Sorry to chime, but Lil'Mon, I just wanted to say that I can relate! I'll be 21 in just over 2 months, and what I'm experiencing is fairly similar to your description.

I've never dated and never really gotten to know guys as friends until I started uni. Before that, I knew no-one. All my friends were dating, which made me feel (a bit foolishly) like I was being pressured and that not having a boyfriend was a sign of something awful. I don't really consider myself attractive, and there are many who would agree with me, so that also made it hard during my adolescence.

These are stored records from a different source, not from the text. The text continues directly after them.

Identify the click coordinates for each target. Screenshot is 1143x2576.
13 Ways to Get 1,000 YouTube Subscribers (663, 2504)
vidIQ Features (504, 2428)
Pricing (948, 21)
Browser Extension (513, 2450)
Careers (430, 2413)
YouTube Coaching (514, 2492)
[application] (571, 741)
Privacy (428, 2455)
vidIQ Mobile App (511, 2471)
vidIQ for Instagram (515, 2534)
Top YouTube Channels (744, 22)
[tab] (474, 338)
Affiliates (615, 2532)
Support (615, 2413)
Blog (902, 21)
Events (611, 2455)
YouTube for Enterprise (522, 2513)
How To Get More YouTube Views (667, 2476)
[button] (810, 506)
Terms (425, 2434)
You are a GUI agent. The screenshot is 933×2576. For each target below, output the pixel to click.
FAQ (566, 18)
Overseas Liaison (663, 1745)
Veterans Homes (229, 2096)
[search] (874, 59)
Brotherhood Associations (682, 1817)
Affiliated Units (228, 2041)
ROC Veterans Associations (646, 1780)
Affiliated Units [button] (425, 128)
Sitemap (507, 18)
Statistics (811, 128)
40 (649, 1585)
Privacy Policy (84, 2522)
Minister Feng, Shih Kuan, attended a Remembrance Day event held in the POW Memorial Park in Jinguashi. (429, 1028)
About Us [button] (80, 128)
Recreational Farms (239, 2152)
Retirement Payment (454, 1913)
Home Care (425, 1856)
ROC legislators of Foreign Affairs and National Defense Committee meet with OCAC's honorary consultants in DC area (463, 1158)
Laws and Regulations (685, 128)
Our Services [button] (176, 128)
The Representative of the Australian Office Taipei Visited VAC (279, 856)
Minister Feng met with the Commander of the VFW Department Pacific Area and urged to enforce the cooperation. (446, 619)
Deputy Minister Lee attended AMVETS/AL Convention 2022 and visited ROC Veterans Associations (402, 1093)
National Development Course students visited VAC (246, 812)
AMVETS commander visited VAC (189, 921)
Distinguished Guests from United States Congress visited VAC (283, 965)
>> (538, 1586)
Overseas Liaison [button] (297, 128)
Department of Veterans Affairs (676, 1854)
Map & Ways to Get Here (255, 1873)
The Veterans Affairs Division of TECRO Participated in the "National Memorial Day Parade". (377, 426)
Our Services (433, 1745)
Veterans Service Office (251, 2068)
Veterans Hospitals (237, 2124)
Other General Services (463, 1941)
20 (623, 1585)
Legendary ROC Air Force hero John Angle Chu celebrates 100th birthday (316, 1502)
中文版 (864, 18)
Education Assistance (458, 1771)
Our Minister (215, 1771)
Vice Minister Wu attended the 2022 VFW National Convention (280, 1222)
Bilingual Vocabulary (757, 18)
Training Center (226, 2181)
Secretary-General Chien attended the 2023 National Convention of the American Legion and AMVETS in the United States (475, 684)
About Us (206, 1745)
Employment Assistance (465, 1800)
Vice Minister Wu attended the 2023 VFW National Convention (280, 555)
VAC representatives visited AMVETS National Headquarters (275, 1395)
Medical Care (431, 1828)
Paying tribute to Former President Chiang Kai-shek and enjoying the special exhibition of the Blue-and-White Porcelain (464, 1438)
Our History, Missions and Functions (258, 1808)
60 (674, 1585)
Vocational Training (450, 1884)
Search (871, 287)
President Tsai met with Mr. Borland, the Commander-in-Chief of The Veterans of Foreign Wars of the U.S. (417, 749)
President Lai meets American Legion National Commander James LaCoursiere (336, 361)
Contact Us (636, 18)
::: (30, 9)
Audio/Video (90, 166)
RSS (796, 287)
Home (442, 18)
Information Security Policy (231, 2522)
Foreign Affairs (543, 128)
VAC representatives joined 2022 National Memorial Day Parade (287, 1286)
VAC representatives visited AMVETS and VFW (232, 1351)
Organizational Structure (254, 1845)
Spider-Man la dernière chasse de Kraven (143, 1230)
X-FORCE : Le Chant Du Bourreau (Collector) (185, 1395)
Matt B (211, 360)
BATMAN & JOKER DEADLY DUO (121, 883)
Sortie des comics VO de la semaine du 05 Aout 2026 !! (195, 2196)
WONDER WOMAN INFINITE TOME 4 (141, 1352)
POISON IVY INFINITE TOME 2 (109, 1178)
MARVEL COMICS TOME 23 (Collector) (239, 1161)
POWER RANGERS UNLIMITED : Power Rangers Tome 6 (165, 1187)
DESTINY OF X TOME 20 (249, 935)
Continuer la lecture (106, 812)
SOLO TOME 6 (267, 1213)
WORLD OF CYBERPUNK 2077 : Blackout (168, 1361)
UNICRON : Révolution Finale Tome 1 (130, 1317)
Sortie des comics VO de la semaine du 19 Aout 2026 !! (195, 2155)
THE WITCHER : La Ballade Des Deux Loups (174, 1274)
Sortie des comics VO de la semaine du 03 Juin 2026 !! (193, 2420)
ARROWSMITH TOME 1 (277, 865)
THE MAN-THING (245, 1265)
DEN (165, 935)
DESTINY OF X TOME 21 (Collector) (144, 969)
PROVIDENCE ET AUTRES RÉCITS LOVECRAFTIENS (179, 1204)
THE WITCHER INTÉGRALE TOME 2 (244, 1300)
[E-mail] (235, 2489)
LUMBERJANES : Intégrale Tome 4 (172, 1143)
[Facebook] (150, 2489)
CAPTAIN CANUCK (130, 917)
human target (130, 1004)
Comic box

But then I went to uni and started making more friends. And I realised that what matters more than a woman's physical appearance is her modesty, her confidence, her selflessness, her mission. If a woman is so fixated on how she looks, if she dresses to please others and does not spend time nurturing her inner beauty, she will be at a loss.

I learnt that the best thing I could do was focus on God and on loving Him. If I am called to marriage, I want it to be with someone who loves God more than he loves me. I want him to expect the same kind of love from me also. So I figured it was best to start now. I think this kind of love reveals a beauty that is much more alluring than physical attraction. My physical appearance lets me down (in some ways, a lot), so I try to nurture my heart so that it shows a deeper level of radiance, and I hope that if marriage is where I end up, I will find a guy who finds me beautiful.

Lil'Mon, you are beautiful. I can tell this not only from your avatar, but from the nature of your posts. You come across as kind and considerate, and in my book that's an instant mark of beauty. Show this kindness through your smile :) You need to be proactive in some ways (like encouraging yourself to meet people; I tried it and it was one of the best things I've done), but ultimately, pray and trust in the Lord. He has a plan for you, and it won't be thwarted :)

And Annie, entrust your life to God also. He knows where you will end up. Just put your faith in Him, and work to make friends with guys (and girls) who will enrich your life and your faith through their own witness. Even if you don't end up deepening your relationship with any of your guy friends, you will have gained something extraordinary and powerful - wonderful friends :) Friendship is one of life's greatest blessings, I believe.